In an October 2018 Commonwealth Magazine op-ed, Susan Linn, president and CEO of the Epilepsy Foundation, an organization that signed the CVS Caremark letter, accused ICER of trying to ration care. Groups like the American Lung Association and Lungevity have called ICER’s analyses “cursory” and “incongruous with the basic tenets of precision medicine.”
Last year, ICER issued a report on abuse-deterrent opioids. In a Morning Consult op-ed, Robert Goldberg and Peter Pitts from the Center for Medicine in the Public Interest (CMPI) criticized ICER’s cost-benefit calculations. The two explained, “ICER had promised to consider the societal impact of reducing the use of opioids. But it never considered the $50 billion in lost productivity, early death, increased crime, and more incarceration due to inappropriate opioid use.” ICER also was “silent on the explosion in the number of infants abandoned by addicted parents or … left to die alone.”

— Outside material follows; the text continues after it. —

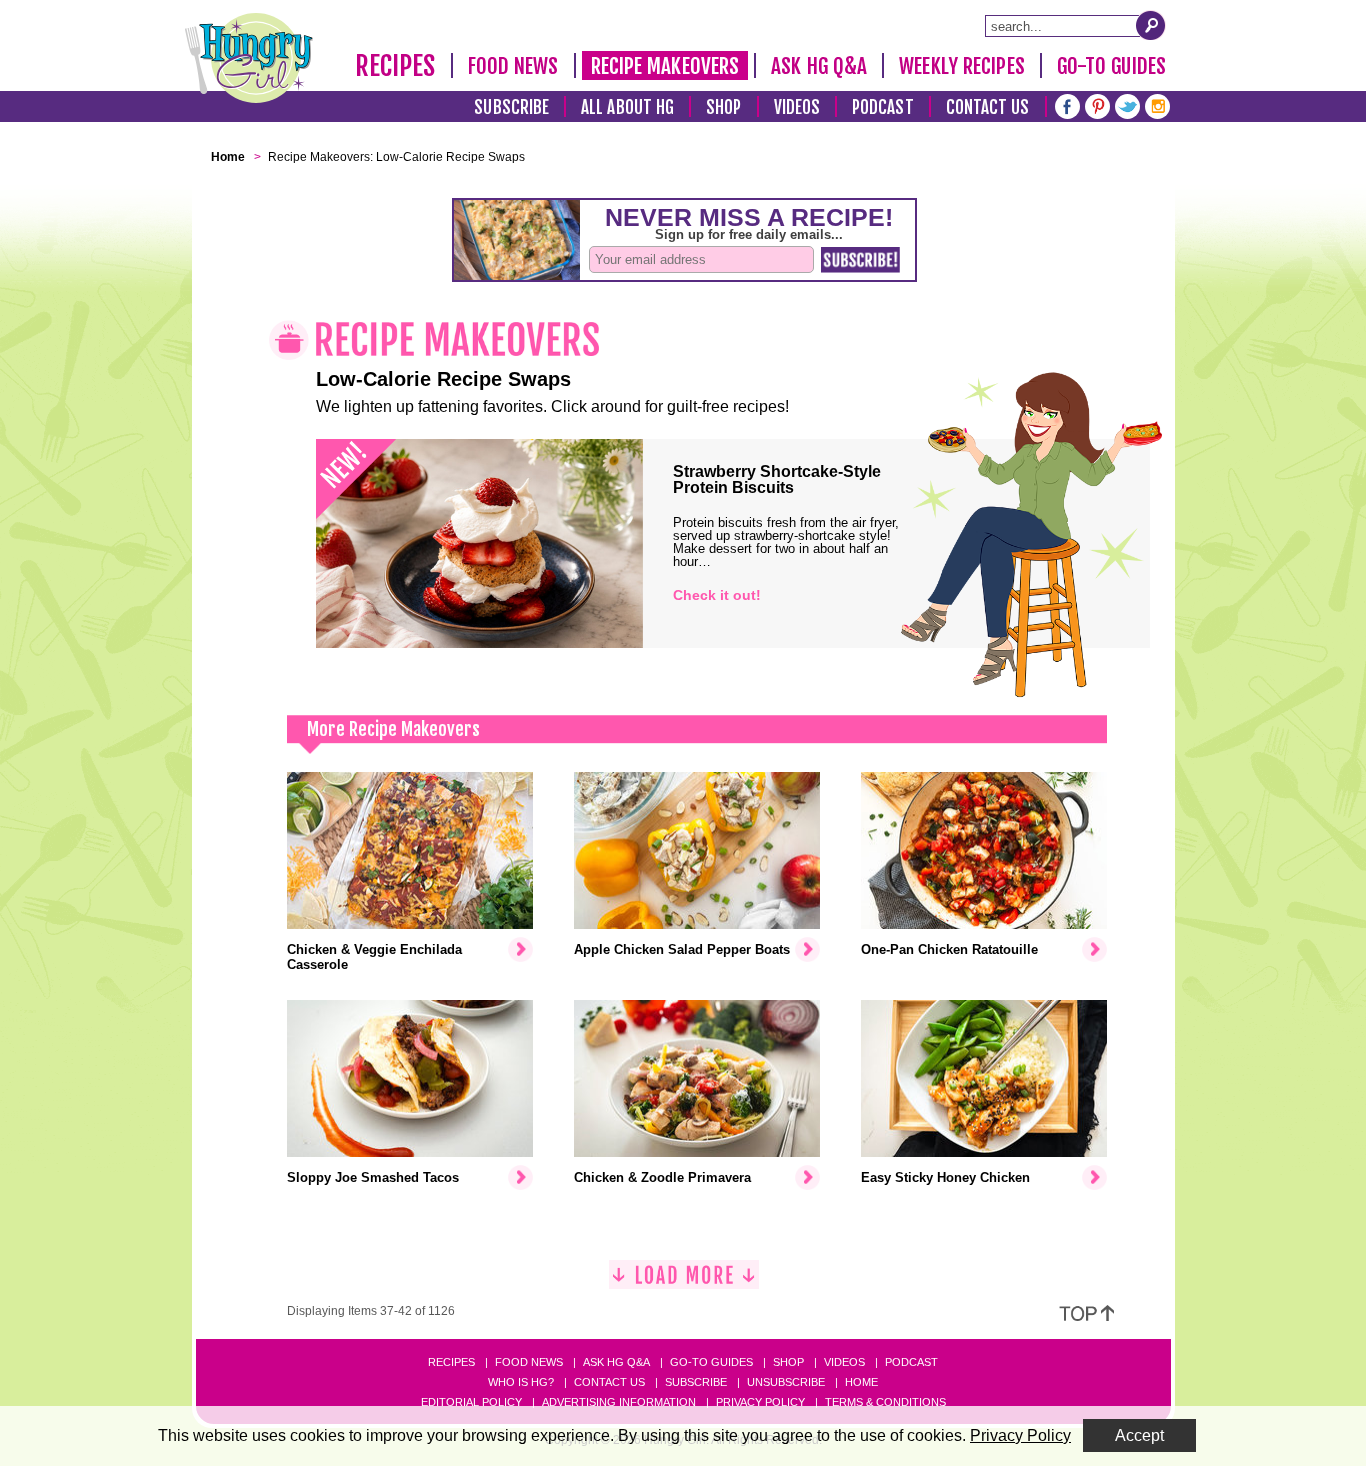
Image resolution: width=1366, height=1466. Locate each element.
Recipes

Goldberg and Pitts concluded ICER’s report would “perpetuate” the opioid crisis. Officials from CPMI also have concluded ICER “robs myeloma patients of life and hope.”
So, if patients don’t benefit from ICER’s analyses, who does?
In that September 2018 myeloma report, CPMI said, “ICER’s price recommendations are designed to benefit insurers and pharmacy benefit management firms that fund the group.”